La Ville traite ses palmiers et ses pins

Lutter contre le papillon palmivore

La Ville de Mèze a lancé la campagne de traitement des 126 palmiers des espaces publics de la commune contre le papillon palmivore. La méthode du traitement est 100% bio. Le service Espaces verts de la Ville fait appel à une entreprise agréée dans ce type de traitement. Elle utilise un produit naturel et inoffensif (Palmanem). Ce bio-insecticide contient un nématode qui ne s’attaque qu’aux insectes parasites. Une fois appliqué, il entre en contact avec le ravageur et y pénètre par ses voies naturelles. Dans les conditions optimales, l’insecte infesté arrête de se nourrir très rapidement et meurt entre 48 et 72 heures. Le service des espaces verts de la Ville s’y emploie vigoureusement chaque année. Le traitement doit être effectué en avril, en juin, en septembre et fin octobre. Chaque palmier est traité quatre fois. Mais pour une véritable efficacité, il est obligatoire que tous les particuliers qui possèdent des palmiers participent à cette démarche. Une surveillance et une lutte coordonnées et systématiques entre les propriétaires et les services municipaux limitent fortement l’envol des papillons et donc, le développement des parasites. Des produits à base de nématodes, type Palmanem, sont disponibles en jardinerie.
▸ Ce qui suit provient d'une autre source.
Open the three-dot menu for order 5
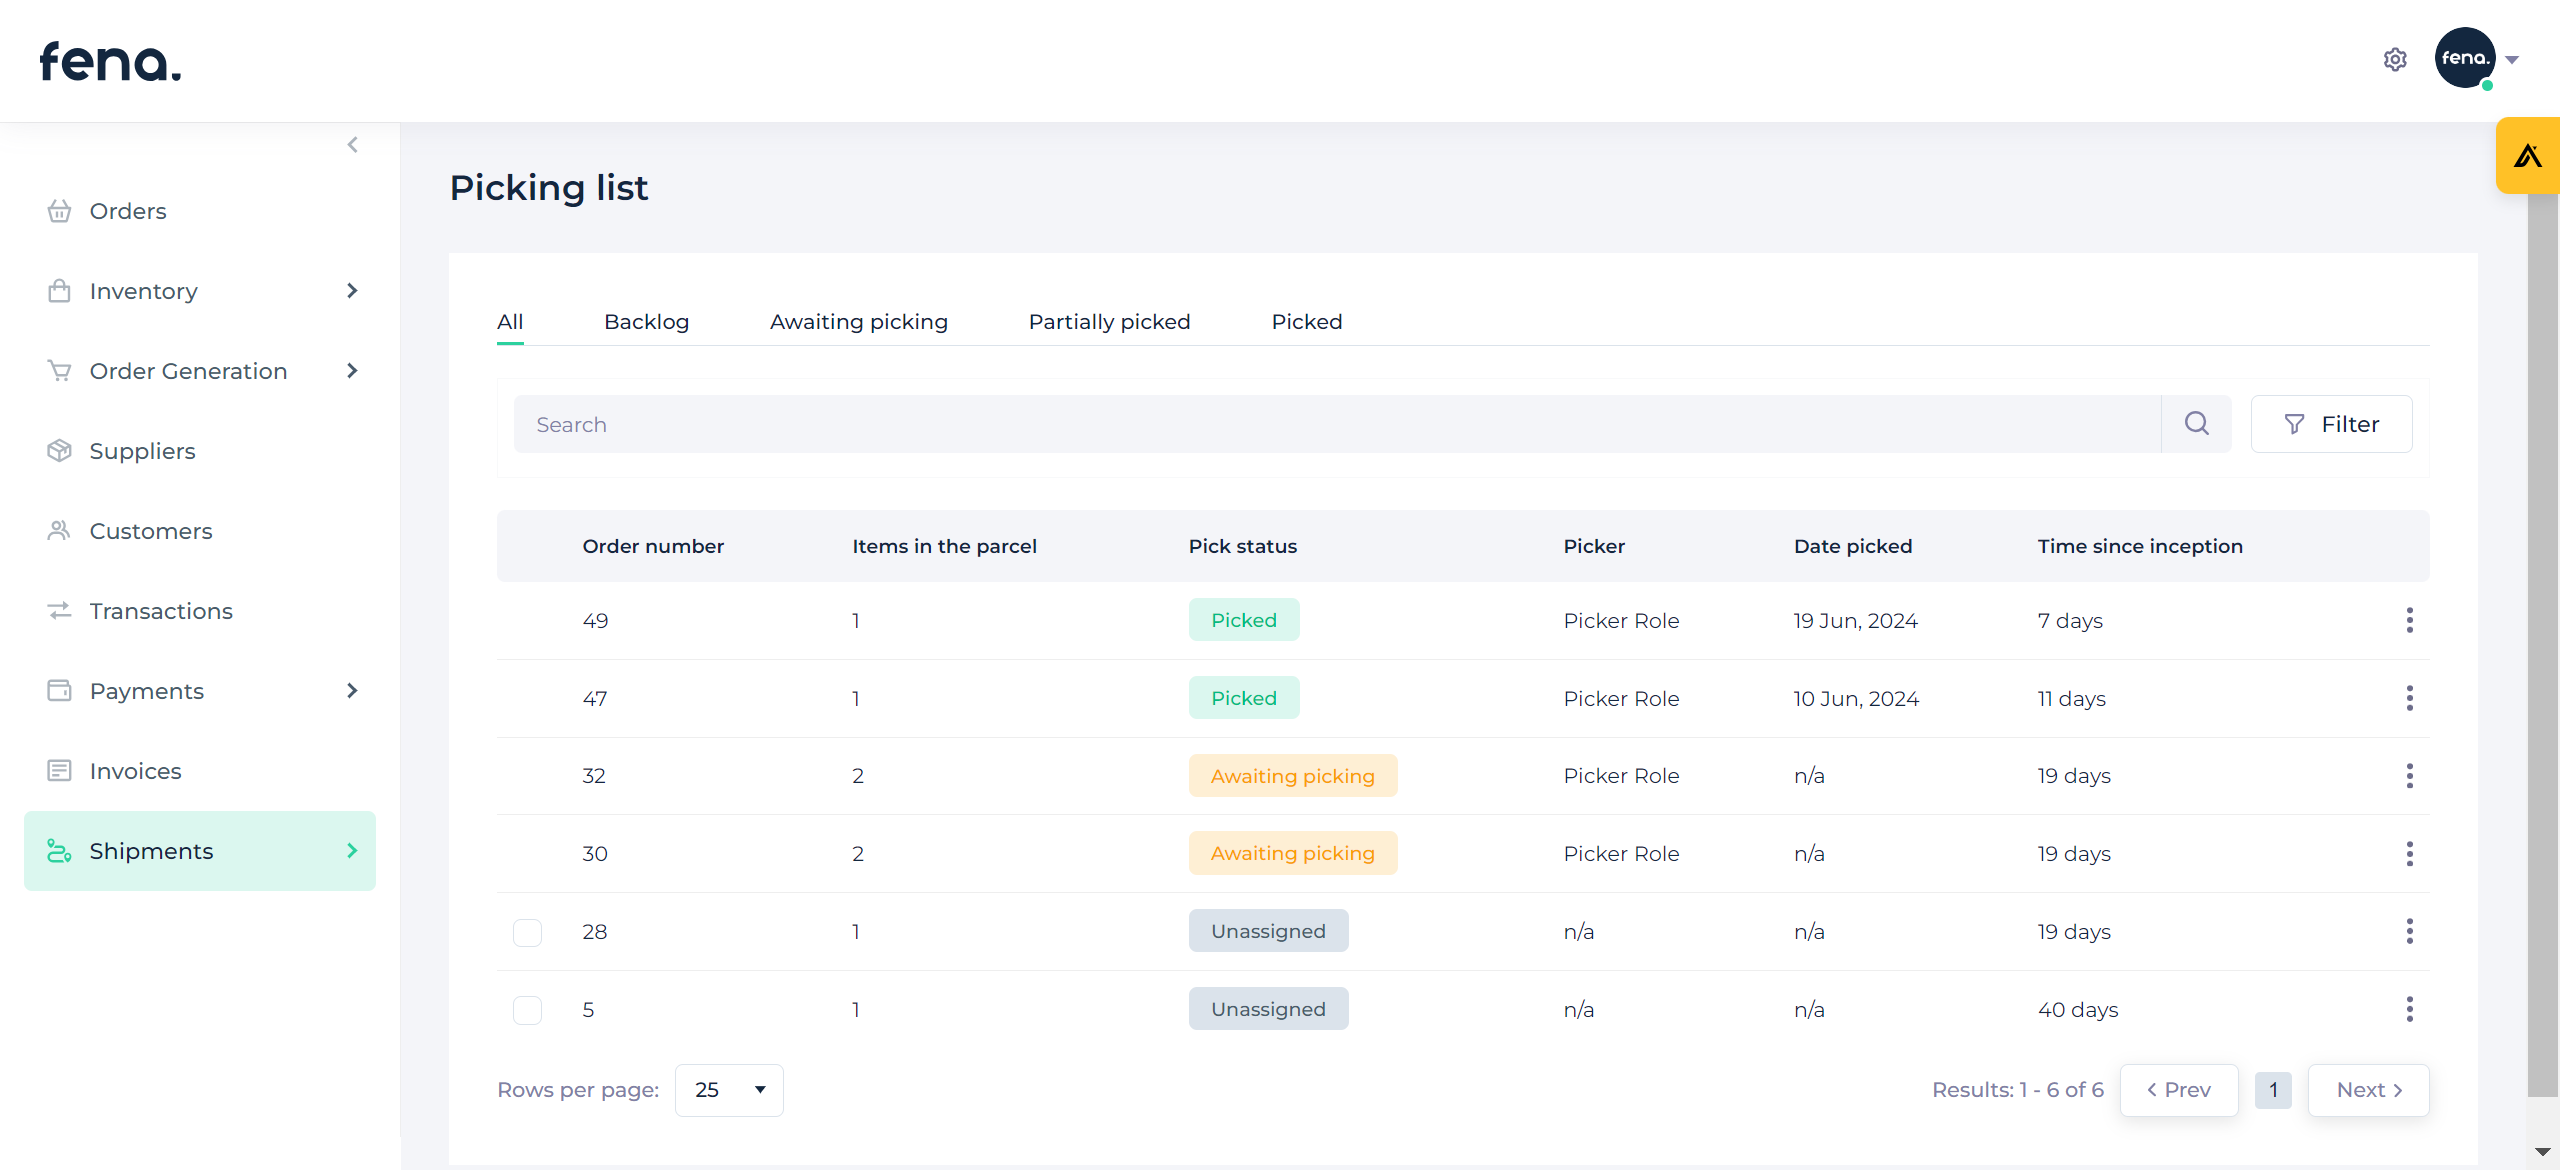This screenshot has height=1170, width=2560. coord(2409,1010)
Si le palmier est envahi alors il devra être détruit pour éviter la propagation des papillons.

Lutter contre la chenille processionnaire du pin

Il s’agit la larve d’un papillon de nuit, le Thaumetopoea pityocampa. Elles se nourrissent des aiguilles des pins. En plus de provoquer un affaiblissement important des arbres, ces larves possèdent des poils très urticants pouvant être dangereux pour l’homme et pour les animaux. Très légers, ils se détachent facilement de la chenille et, une fois en contact avec la peau, provoquent rougeurs et démangeaisons qui peuvent dégénérer en cas d’allergies ou d’absence de traitement. Les aiguilles de pins sont pulvérisées, par camion  d’un insecticide qui détruit les œufs et bloque le cycle des mues.  Cette méthode efficace est respectueuse de l’environnement et n’est pas nuisible pour l’homme ou les animaux domestiques.
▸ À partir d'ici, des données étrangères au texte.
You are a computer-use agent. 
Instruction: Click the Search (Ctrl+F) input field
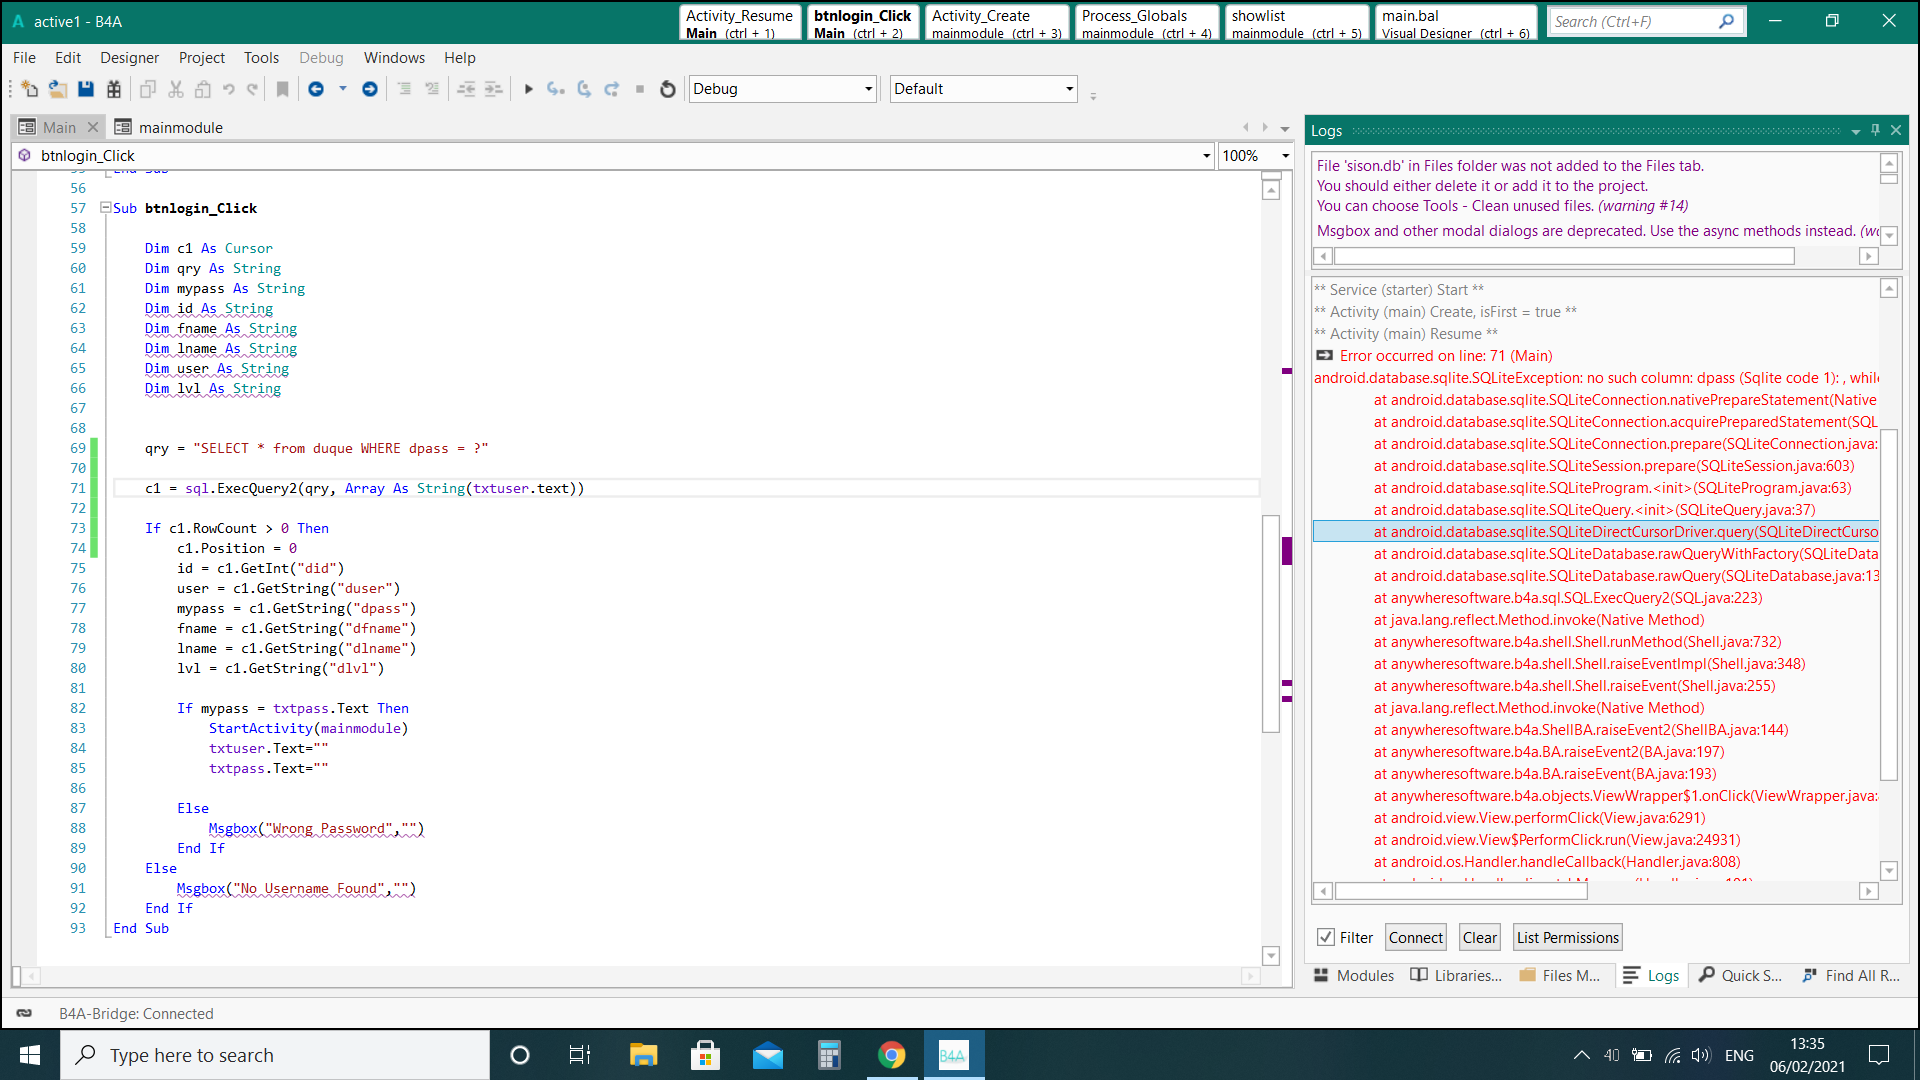point(1630,21)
Il existe aussi d’autres alternatives telles que l’installation de niches à mésanges auprès des pins. Ces oiseaux sont friands de chenilles. Ils peuvent en consommer jusqu’à 800 par jour. Une approche totalement écologique par éco-pièges est également en cours d’expérience sur la commune, dans le parc du château. Les pins sont cerclés par un dispositif contenant un sac de terre pour capturer les chenilles lorsqu’elles descendent en procession pour aller s’enterrer. Toutes ces méthodes complémentaires et alternatives respectent l’environnement et l’écosystème. Cette lutte sera d’autant plus efficace si les particuliers y participent.

La société spécialisée interviendra mardi 29 et mercredi 30 septembre.